In Hur, the court found no ethical violation by a word search of redacted documents that had been produced in discovery and added: “The rules do not prohibit a lawyer from reading inadvertently disclosed information that is subject to a claim of privilege. The only proscription is of the failure to take corrective action.” The corrective action required is notification under the analog to ABA Model Rule of Professional Conduct 4.4(b).
In Militello, like Hur, there was an allegation of the recipient’s failure to give notice. 2023 WL 2579204, at *2. That, however, was combined with knowing use of the documents. Id.[1]
The Militello court drew a distinction between oral discussion, on the one hand, and use of documents, on the other: “[W]hile we acknowledge disqualification may not be an appropriate remedy when a client simply discusses with his or her lawyer improperly acquired privileged information, counsel’s knowing use of the opposing side’s privileged documents, however obtained, is a ground for disqualification.” 2023 WL 2579204, at *1.
The penultimate analysis was:
Courts cannot effectively police what a client, after reading or hearing another party’s confidential communications, chooses to tell his or her lawyer. As the cases indicate, attempting to restrict oral disclosures of that sort risks undue interference with candid discussions between the client and counsel; and disqualification would, in any event, be an ineffective remedy because the client might provide the same information to new counsel. But it is an entirely different matter if the client improperly obtained (or maintained) possession of written or digital copies of an adverse party’s confidential information and provided them to counsel for use in litigation. Insisting that counsel not read purloined documents any more closely than is necessary to determine if they are privileged, … and prohibiting their use if they are, will not inhibit legitimate attorney-client conversations; and a client whose counsel is disqualified for defying such a rule is not likely to repeat the violation. On the other hand, as the trial court ruled here, to allow continued representation of a client after counsel has been provided with, and then used, improperly obtained confidential information would undermine the public’s trust in the fair administration of justice and the integrity of the bar.

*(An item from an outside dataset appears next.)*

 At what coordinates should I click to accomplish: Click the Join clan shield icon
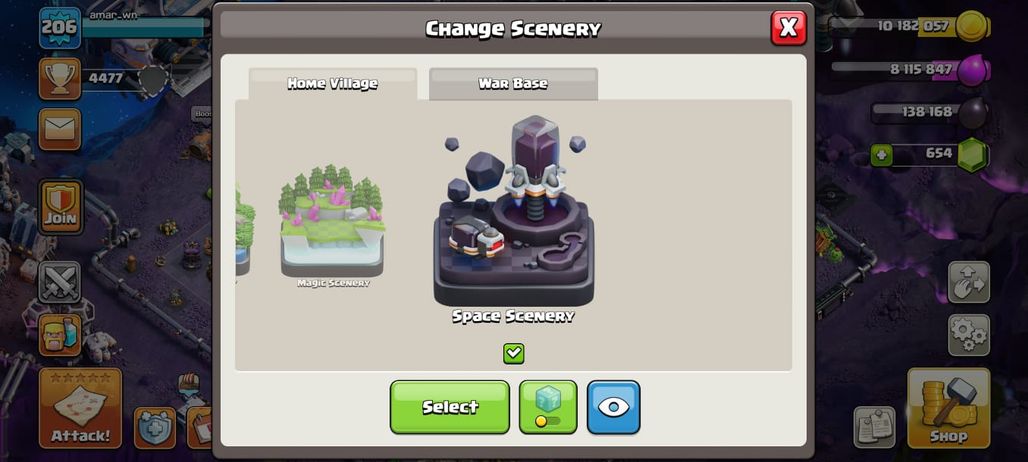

The appellate court added: “Militello’s final argument—disqualification is not appropriate when the lawyers receive the adverse party’s privileged communications from their own client—finds some support in the case law, but does not justify reversal of the decision to disqualify [counsel] under the circumstances here.” Id. at *9.
For a discussion of District of Maryland and Maryland State cases, see “Civil Vigilantism” – Sanctions for Surreptitious “Self-Help” Investigation. In the District of Maryland, an attorney and client were subjected to a monetary sanction for obtaining information about the opposing litigant outside of the discovery process, regardless of privilege. In the Maryland state action, the Court did not find the facts – involving late-night entry into others’ offices – egregious enough for dismissal; however, it held that prelitigation “self help” can support other sanctions. As pointed out in that blog, in an Oklahoma case, use of similar materials resulted in Stored Communication Act and Computer Fraud and Abuse Act claims.
In Maryland, the duty to notify an opponent is clear. Maryland Attorney’s Rule of Professional Conduct 19-304.4 (based on ABA Model Rule 4.4(b)) states:
An attorney who receives a document, electronically stored information, or other property relating to the representation of the attorney’s client and knows or reasonably should know that the document, electronically stored information, or other property was inadvertently sent shall promptly notify the sender.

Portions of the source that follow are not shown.